The book's fourth section contains a rather strange glossary of terms relating to all three women, which might be the weirdest feature of the text. It was as though he had extra notes on the women but couldn't bring himself to simply toss them in the garbage so he made a “difficult dictionary". The entries are common words like babies, clothes, and friends, presented alphabetically with a short descriptor that gives a slightly different meaning for each woman. But they don't really make any sense, and it isn't clear why the information couldn't have simply been integrated into the main narratives.
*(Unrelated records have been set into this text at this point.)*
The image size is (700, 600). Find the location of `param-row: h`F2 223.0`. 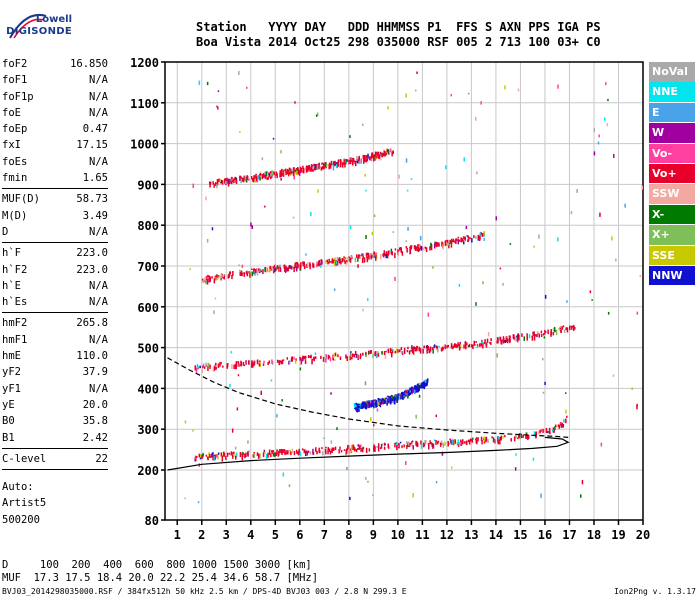

param-row: h`F2 223.0 is located at coordinates (55, 270).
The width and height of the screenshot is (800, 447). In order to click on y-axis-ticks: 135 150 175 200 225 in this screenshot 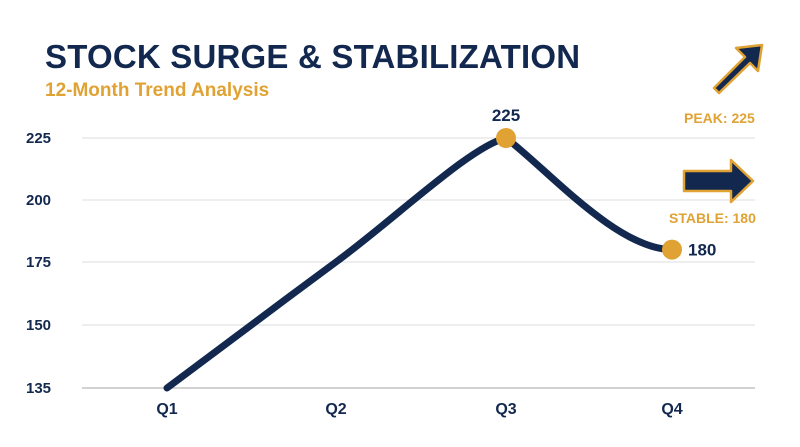, I will do `click(38, 264)`.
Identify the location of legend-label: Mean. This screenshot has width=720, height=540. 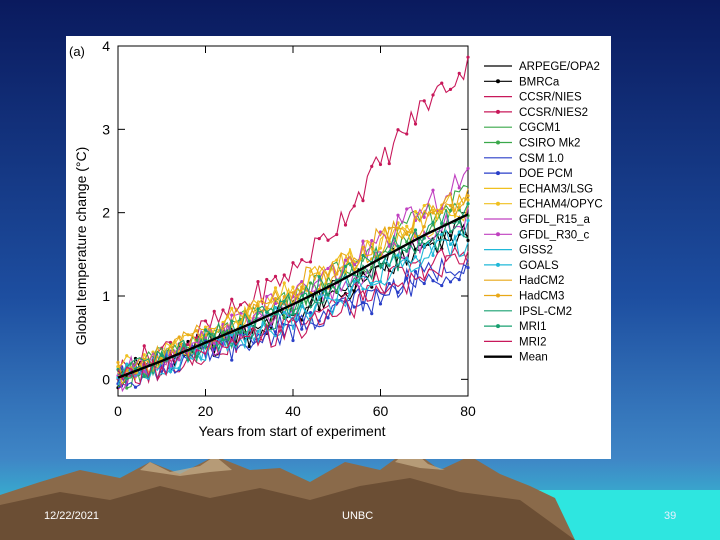
(534, 358).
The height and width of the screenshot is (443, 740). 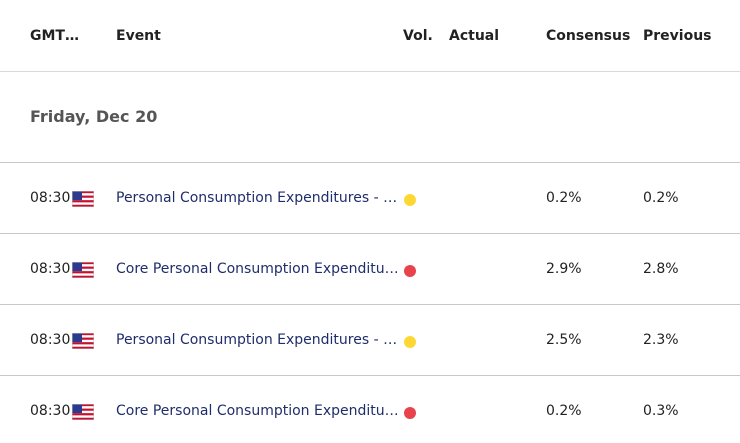 I want to click on column-header-previous: Previous, so click(x=678, y=36).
Here's the first entry:
abortionIn Jean's day it was called “an illegal operation." She writes in her autobiography, that after the operation. . . my predominant feeling was intense relief. . .The abortion is entirely personal, and she does not give it much thought.
Sonia, I believe, sees abortion as an of course.
Germaine sees abortion as a political as well as a personal issue. She has thought out the issue very carefully and articulates her thoughts carefully.
The definition goes on from there, but I think you get the idea. Don't even get me started on the useless intensifier of that last sentence: is it carefully or very carefully? Based on what Plante tells us about Germaine's shoot-from-the-hip approach to discourse, I'm guessing it's neither.
While there's very little crossover in the timeline or narrative between the three sections, the consistency of Plante's presence with each of the women in turn is well-placed and well-paced, and each woman appears occasionally as a background character in the others' sections.
In fact, the one consistent feature of this gossip column of a book is the consistency of Plante himself. He's consistently an awkward bathroom rug of a man who seems to believe that his omnipresent discomfort is the fault of the company he keeps. This is perhaps what bothered me about the book more than anything else: Plante's inability to disengage from, as Spencer says, women who “bully" him and take responsibility for his own happiness. At multiple points in the stories, I wanted to reach through the pages, shake Plante by his shoulders, and tell him to get his ass to a goddamned Al Anon meeting, maybe even therapy. Reading a copy of Codependent No More might be a good idea for him, too.
Some readers, like Spencer, might find the book an enigmatic examination of a man's relationship to several women who all “mysteriously" resemble his mother. To me, however, it read like the first few chapters of an autobiography that abruptly ends before the author actually experiences any personal awakening.
The author's total lack of self-understanding is the major downfall of Difficult Women. The moral of the story is never reached. Every unflattering anecdote about Rhys's excessive drinking, every brush off from Orwell, even the recurring awkwardness of being naked with Greer could have been justified, and Plante vindicated as an author and a friend, if only he would have had a personal epiphany at the end. Even a teensie weensie little confession of his own failings in the relationships would have done the trick. Honestly, I read all the way to the end because I was just certain he would come out as gay before it was all over. Disappointingly, it was just Plante talking out of school about his friends. I'd like to think Germaine (being the only one still alive) had the good sense to slap him upside his head just a little bit. Or maybe she knows something we don't. Perhaps she could write a sequel.